Segment Start: Data provided

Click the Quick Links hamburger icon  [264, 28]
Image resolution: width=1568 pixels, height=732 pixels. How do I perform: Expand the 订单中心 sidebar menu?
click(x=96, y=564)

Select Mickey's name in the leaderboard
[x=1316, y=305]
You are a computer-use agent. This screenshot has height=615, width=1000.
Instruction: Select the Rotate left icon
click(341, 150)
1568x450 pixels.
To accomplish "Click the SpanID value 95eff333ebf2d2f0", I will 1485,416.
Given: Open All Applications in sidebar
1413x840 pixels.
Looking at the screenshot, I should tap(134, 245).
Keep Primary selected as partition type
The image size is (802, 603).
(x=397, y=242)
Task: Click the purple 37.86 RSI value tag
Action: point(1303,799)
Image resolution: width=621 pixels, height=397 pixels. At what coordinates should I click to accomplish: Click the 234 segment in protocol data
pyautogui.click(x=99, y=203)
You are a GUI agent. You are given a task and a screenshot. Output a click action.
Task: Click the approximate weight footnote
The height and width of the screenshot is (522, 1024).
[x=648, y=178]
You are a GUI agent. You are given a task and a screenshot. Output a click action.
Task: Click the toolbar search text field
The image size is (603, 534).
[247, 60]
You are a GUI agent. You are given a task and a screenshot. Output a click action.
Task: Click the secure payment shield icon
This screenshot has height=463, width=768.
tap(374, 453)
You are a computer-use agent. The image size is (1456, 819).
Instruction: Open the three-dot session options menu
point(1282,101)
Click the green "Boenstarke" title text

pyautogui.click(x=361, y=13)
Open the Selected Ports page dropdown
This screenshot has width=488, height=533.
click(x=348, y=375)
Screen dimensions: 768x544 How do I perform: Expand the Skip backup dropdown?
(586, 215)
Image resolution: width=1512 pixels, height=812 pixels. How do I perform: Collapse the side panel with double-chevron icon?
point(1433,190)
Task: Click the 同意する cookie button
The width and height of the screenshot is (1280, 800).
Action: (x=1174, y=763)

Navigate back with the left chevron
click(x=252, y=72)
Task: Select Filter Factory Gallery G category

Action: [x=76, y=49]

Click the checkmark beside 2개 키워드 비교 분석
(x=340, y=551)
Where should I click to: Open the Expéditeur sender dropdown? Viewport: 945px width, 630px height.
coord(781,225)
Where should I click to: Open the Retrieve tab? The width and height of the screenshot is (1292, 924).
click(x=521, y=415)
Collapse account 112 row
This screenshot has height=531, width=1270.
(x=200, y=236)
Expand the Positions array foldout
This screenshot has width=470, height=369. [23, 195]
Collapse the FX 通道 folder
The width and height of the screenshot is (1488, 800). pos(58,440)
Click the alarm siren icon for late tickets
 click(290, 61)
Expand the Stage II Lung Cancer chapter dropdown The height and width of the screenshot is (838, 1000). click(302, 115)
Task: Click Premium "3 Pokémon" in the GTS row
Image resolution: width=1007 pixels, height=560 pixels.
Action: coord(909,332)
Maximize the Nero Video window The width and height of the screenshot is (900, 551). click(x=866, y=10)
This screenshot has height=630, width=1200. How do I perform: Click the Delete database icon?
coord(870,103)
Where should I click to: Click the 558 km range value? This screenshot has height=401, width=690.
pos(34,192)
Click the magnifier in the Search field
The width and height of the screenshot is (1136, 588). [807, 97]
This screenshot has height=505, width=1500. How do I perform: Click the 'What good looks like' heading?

Segment End: Data provided

__What needs to be done__. The required output is the complete set of records, reproduced exactly.

__Reply to the exercise__.
Click the Quick Links hamburger icon  [264, 28]
Image resolution: width=1568 pixels, height=732 pixels. How do I perform: Expand the 订单中心 sidebar menu?
click(x=96, y=564)

Select Mickey's name in the leaderboard
[x=1316, y=305]
You are a computer-use agent. This screenshot has height=615, width=1000.
Instruction: Select the Rotate left icon
click(341, 150)
1568x450 pixels.
To accomplish "Click the SpanID value 95eff333ebf2d2f0", I will 1485,416.
Given: Open All Applications in sidebar
1413x840 pixels.
Looking at the screenshot, I should tap(134, 245).
Keep Primary selected as partition type
The image size is (802, 603).
(x=397, y=242)
Task: Click the purple 37.86 RSI value tag
Action: point(1303,799)
Image resolution: width=621 pixels, height=397 pixels. At what coordinates should I click to accomplish: Click the 234 segment in protocol data
pyautogui.click(x=99, y=203)
You are a GUI agent. You are given a task and a screenshot. Output a click action.
Task: Click the approximate weight footnote
The height and width of the screenshot is (522, 1024).
[x=648, y=178]
You are a GUI agent. You are given a task and a screenshot. Output a click action.
Task: Click the toolbar search text field
The image size is (603, 534).
[247, 60]
You are a GUI agent. You are given a task and a screenshot. Output a click action.
Task: Click the secure payment shield icon
This screenshot has height=463, width=768.
tap(374, 453)
You are a computer-use agent. The image size is (1456, 819).
Instruction: Open the three-dot session options menu
point(1282,101)
Click the green "Boenstarke" title text

pyautogui.click(x=361, y=13)
Open the Selected Ports page dropdown
This screenshot has width=488, height=533.
click(x=348, y=375)
Screen dimensions: 768x544 How do I perform: Expand the Skip backup dropdown?
(586, 215)
Image resolution: width=1512 pixels, height=812 pixels. How do I perform: Collapse the side panel with double-chevron icon?
point(1433,190)
Task: Click the 同意する cookie button
The width and height of the screenshot is (1280, 800).
Action: (x=1174, y=763)

Navigate back with the left chevron
click(x=252, y=72)
Task: Select Filter Factory Gallery G category

Action: [x=76, y=49]

Click the checkmark beside 2개 키워드 비교 분석
(x=340, y=551)
Where should I click to: Open the Expéditeur sender dropdown? Viewport: 945px width, 630px height.
coord(781,225)
Where should I click to: Open the Retrieve tab? The width and height of the screenshot is (1292, 924).
click(x=521, y=415)
Collapse account 112 row
This screenshot has height=531, width=1270.
(x=200, y=236)
Expand the Positions array foldout
This screenshot has width=470, height=369. [23, 195]
Collapse the FX 通道 folder
The width and height of the screenshot is (1488, 800). pos(58,440)
Click the alarm siren icon for late tickets
 click(290, 61)
Expand the Stage II Lung Cancer chapter dropdown The height and width of the screenshot is (838, 1000). click(302, 115)
Task: Click Premium "3 Pokémon" in the GTS row
Image resolution: width=1007 pixels, height=560 pixels.
Action: coord(909,332)
Maximize the Nero Video window The width and height of the screenshot is (900, 551). click(x=866, y=10)
This screenshot has height=630, width=1200. How do I perform: Click the Delete database icon?
coord(870,103)
Where should I click to: Click the 558 km range value? This screenshot has height=401, width=690.
pos(34,192)
Click the magnifier in the Search field
The width and height of the screenshot is (1136, 588). [807, 97]
This screenshot has height=505, width=1500. How do I perform: Click the 'What good looks like' heading?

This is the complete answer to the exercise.